Ultima, ma non ultima, la fretta del Sindaco di andare all’approvazione della delibera era dettata esclusivamente dalla necessità pressante di incassare i 90.000 euro di oneri per destinarli a coprire qualche buco o necessità impellente; gli interessi dei cittadini possono attendere.
Infine una piccola riflessione: il Partito Repubblicano nella propria storia si è sempre proposto a paladino della classe commerciante, ed ora?
State tranquilli, la gente vi giudicherà.
Un paio di mesi fa pubblicai sulla stampa un’informazione in cui si evidenziava che il Comune di Massa Marittima aveva un debito verso l’Unione dei Comuni di circa 2 milioni di euro.
Il Sindaco Giuntini si affrettò a scrivere che il Sottoscritto aveva sbagliato i conti e che aveva un piano di rientro che consentiva pian piano di sanare il tutto.
Poichè non amo i ping pong sulla stampa tesi sempre a convincere in modo poco chiaro chi è disinformato, lasciai correre aspettando l’occasione propizia.
Questa mattina, al termine di un Consiglio dell’Unione di cui sono un membro di minoranza, ho chiesto ufficialmente alla Sig.ra Orizzonte, Ragioniere Capo nonchè Segretario pro tempore, davanti a tutti i componenti del Consiglio, a quanto ammontasse ad oggi il debito del Comune di Massa Marittima verso l’Unione e la risposta è stata di circa 1,5 milioni di euro.
E’ vero che l’Unione riesce ugualmente a non andare in anticipazione di cassa e quindi a non pagare interessi passivi ma questo non significa che il debito non c’è.

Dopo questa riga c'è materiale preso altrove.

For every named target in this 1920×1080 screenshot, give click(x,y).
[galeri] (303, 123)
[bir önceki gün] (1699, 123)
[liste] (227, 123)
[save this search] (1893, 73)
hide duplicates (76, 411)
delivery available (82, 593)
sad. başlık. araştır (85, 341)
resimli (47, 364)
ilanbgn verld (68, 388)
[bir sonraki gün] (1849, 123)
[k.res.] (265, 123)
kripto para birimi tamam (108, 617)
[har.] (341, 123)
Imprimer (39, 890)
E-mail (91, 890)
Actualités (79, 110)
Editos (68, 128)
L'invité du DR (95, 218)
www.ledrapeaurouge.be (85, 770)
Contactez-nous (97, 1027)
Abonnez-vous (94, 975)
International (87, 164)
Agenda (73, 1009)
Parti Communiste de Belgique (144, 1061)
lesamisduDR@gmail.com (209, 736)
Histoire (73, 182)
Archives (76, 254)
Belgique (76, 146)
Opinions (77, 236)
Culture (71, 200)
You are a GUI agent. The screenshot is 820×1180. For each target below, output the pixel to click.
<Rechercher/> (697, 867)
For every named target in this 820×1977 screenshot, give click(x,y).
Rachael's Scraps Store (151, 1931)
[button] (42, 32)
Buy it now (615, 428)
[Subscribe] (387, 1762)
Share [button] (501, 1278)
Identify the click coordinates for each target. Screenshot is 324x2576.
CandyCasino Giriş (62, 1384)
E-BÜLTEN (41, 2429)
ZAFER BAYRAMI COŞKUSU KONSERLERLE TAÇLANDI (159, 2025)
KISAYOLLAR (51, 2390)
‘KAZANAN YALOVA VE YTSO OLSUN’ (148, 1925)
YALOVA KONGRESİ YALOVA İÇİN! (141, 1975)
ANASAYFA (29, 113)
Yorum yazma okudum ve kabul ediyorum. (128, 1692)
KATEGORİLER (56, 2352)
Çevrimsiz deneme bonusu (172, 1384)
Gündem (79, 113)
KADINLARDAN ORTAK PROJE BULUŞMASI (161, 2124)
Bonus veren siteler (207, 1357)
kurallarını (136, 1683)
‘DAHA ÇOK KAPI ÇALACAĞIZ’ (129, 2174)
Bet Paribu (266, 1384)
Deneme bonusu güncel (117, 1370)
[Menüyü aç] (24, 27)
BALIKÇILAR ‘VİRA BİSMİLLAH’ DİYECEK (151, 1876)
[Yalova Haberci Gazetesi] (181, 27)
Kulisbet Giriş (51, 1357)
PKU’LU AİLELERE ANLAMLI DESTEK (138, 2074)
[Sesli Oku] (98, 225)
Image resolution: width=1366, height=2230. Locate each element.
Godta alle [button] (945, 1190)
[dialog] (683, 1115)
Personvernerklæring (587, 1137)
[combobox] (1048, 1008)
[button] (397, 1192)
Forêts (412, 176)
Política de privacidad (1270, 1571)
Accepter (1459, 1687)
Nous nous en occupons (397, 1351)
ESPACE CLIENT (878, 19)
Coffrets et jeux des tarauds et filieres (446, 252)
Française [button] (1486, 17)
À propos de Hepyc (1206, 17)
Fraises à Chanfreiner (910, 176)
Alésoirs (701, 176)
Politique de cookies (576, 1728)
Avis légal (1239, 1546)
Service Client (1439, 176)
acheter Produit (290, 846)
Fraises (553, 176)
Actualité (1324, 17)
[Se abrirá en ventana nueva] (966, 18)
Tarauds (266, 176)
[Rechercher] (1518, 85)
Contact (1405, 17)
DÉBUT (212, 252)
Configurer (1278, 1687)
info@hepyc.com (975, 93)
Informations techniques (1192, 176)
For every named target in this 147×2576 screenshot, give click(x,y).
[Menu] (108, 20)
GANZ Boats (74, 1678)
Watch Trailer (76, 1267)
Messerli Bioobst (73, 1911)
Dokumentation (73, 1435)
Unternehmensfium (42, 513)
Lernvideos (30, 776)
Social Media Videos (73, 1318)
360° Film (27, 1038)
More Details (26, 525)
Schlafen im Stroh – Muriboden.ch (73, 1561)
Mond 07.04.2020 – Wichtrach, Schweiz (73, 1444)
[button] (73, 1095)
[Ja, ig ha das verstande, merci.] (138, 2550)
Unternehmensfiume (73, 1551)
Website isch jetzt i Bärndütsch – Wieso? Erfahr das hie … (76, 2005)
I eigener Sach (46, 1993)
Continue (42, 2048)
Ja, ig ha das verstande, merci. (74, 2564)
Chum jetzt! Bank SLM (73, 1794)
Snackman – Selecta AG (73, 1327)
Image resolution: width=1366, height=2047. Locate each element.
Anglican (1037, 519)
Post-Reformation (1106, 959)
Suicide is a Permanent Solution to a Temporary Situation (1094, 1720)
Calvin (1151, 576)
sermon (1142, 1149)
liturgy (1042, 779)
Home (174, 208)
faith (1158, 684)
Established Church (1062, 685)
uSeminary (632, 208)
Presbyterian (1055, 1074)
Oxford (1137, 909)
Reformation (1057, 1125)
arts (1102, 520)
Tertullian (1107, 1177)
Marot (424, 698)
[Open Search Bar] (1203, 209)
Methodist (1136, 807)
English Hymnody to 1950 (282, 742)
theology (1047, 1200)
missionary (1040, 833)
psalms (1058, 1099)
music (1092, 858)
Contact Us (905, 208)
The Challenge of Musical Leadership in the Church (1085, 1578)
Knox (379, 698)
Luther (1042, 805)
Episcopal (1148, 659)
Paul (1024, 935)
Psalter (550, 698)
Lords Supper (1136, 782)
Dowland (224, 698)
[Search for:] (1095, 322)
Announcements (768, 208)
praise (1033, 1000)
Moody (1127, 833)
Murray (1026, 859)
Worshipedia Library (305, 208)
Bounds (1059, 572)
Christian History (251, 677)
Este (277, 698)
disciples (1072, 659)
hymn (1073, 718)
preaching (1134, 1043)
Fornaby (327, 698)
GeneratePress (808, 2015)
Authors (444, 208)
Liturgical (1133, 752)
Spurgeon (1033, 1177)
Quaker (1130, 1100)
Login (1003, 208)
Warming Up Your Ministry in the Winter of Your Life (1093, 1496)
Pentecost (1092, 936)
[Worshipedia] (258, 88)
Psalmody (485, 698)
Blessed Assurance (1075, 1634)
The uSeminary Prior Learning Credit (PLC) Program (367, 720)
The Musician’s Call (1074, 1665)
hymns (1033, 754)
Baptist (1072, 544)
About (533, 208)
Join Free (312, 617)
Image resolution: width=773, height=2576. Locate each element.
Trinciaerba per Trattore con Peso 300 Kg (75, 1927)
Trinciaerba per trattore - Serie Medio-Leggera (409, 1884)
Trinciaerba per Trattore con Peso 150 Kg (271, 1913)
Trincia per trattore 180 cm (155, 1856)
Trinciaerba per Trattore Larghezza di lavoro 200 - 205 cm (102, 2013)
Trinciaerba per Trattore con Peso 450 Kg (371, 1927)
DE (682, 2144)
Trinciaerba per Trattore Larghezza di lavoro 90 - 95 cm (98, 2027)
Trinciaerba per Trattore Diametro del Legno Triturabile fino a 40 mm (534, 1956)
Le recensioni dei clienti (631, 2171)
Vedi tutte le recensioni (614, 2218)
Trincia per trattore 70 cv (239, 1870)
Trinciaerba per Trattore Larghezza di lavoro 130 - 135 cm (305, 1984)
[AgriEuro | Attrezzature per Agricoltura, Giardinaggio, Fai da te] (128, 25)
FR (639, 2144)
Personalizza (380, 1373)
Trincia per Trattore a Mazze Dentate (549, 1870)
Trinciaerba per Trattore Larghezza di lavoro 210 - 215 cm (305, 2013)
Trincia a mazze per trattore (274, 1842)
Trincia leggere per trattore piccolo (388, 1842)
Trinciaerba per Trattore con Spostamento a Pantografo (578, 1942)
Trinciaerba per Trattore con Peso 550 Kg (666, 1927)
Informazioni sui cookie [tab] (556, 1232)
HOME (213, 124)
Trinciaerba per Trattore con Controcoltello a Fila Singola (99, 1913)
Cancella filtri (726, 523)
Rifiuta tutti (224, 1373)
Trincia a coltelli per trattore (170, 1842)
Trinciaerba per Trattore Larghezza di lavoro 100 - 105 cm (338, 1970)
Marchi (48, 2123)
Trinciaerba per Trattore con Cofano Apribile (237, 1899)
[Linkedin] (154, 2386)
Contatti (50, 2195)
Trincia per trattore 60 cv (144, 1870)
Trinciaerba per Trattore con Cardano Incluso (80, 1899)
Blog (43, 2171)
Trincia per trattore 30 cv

Ovviamente il Sindaco, disturbato da questa forzata ammissione ha cercato di tergiversare spostando la discussione per altre direzioni, ma rimane l’unico dato certo che il nostro Comune DEVE circa 1,5 milioni di euro all’Unione dei Comuni.
Non passa giorno che qualcuno non si esprima sulle condizioni del nostro Ospedale ma nessuna voce aurorevole riesce a convincere.
Proviamo a fare un pò di chiarezza:
-Pediatria: nomina di più pediatri per coprire le necessità ma di fatto non più disponibilità dello stesso professionista durante la settimana
-Chirurgia: pensionamento di due chirurghi e quindi non più reperibilità notturna e festiva, con una comunicazione che programma un bando a marzo 2020 e quindi stato di disagio quanto meno fino alla prossima estate ammesso che si risolva
-Laboratorio analisi: pensionamneto della Dirigente e nessuna previsione di sostituzione
-Radiologia: pensionamento di un Radiologo e mancanza di reperibilità notturna e festiva
-Pronto soccorso: organico assolutamente sotto dimensionato e dirottamento di una fetta di pazienti a Grosseto dove il pronto soccorso è alla paralisi (gente anche tre giorni sulla barella in attesa di sistemazione in qualche reparto)
Il quadro è tipico di un Ente in fase di smobilitizzazione.
Mancanza di medici, significa mancata assistenza ma anche scomparsa di posti per infermieri e tecnici.
Abbiamo il diritto sacrosanto di sapere la verità! Bisogna smettere di rimbalzare il problema , di rinviarlo, di delegare le risposte o di riproporle in maniera manipolata.
Non vogliamo risposte dai Politici, vogliamo risposte dalla Dirigenza ASL in via diretta!